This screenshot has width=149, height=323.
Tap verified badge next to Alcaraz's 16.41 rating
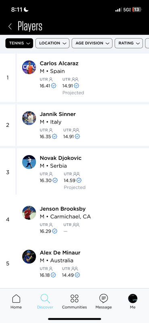pyautogui.click(x=54, y=86)
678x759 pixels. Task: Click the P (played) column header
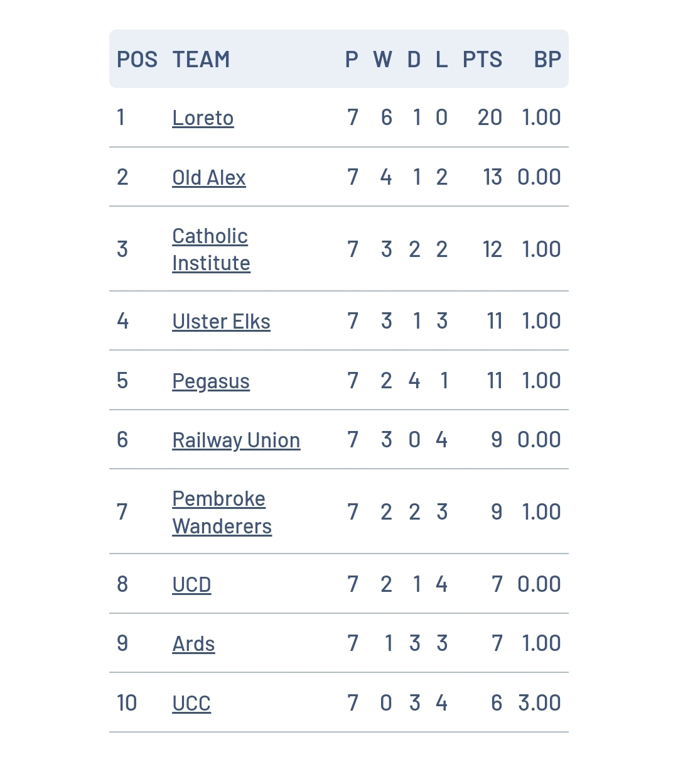point(352,60)
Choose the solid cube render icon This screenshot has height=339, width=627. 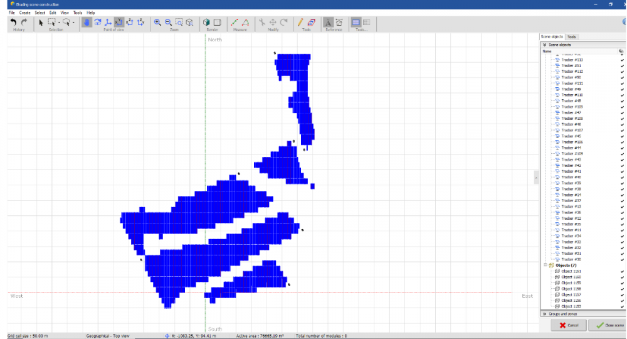pyautogui.click(x=206, y=22)

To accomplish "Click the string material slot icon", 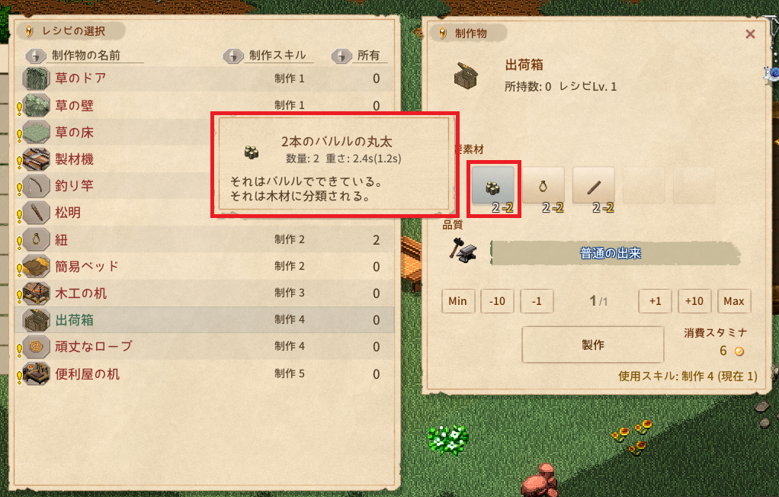I will 543,186.
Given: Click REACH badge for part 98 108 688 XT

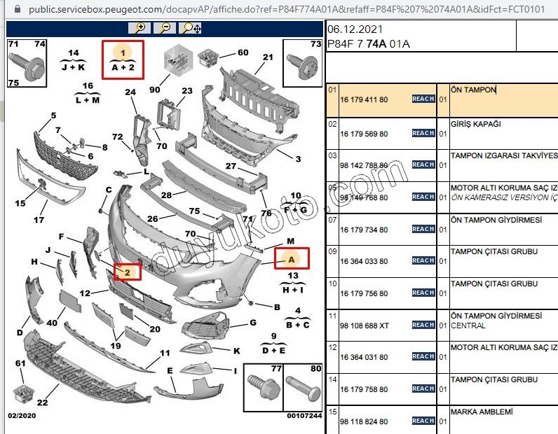Looking at the screenshot, I should [x=423, y=325].
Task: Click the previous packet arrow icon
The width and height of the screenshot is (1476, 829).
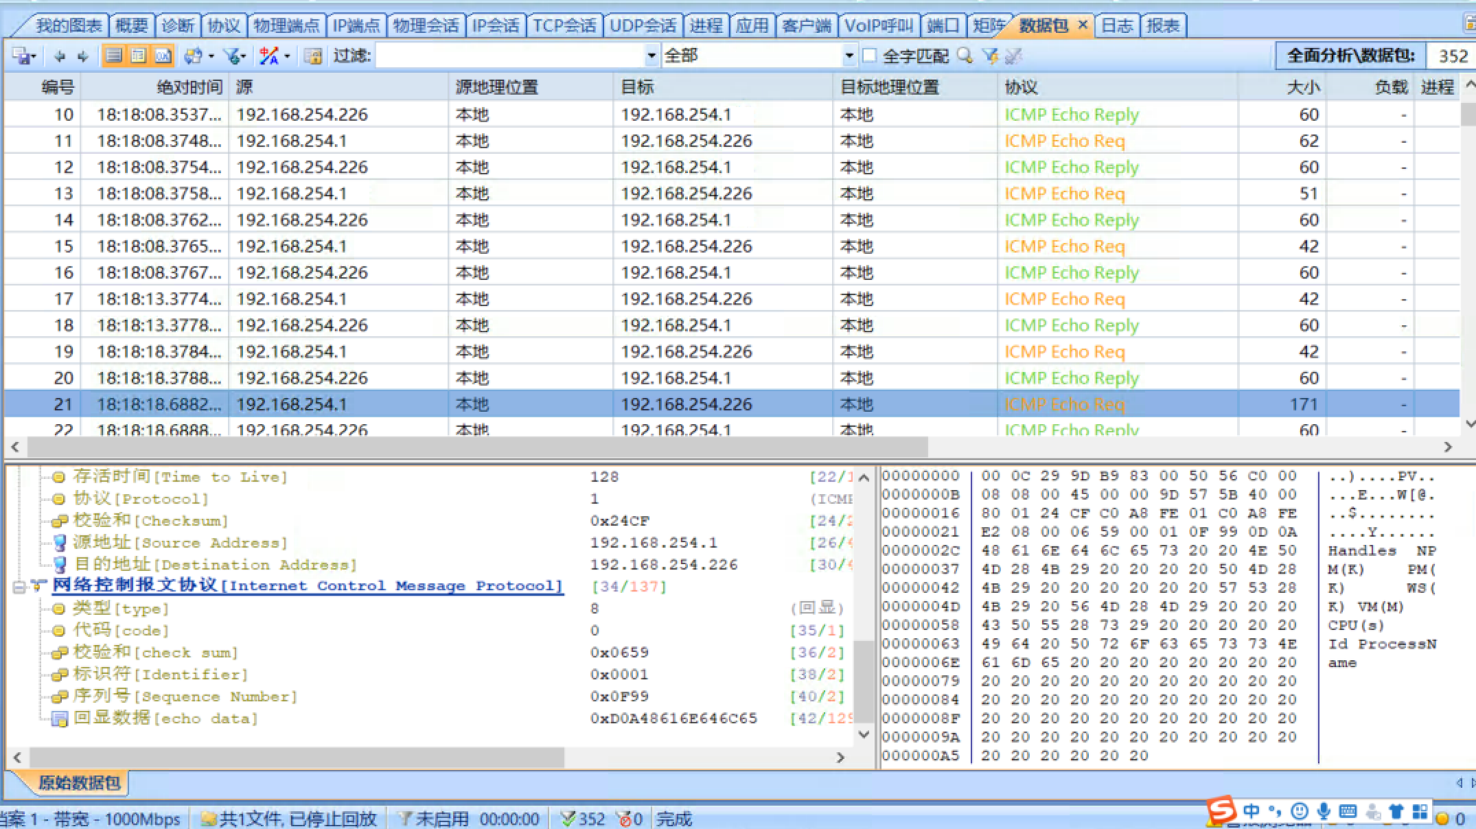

········

Problem requirements → Show every line of the listing above that contains the string "Task", matching case exactly.

Written solution →
678x759 pixels. Task: Click the P (played) column header
Task: Click the previous packet arrow icon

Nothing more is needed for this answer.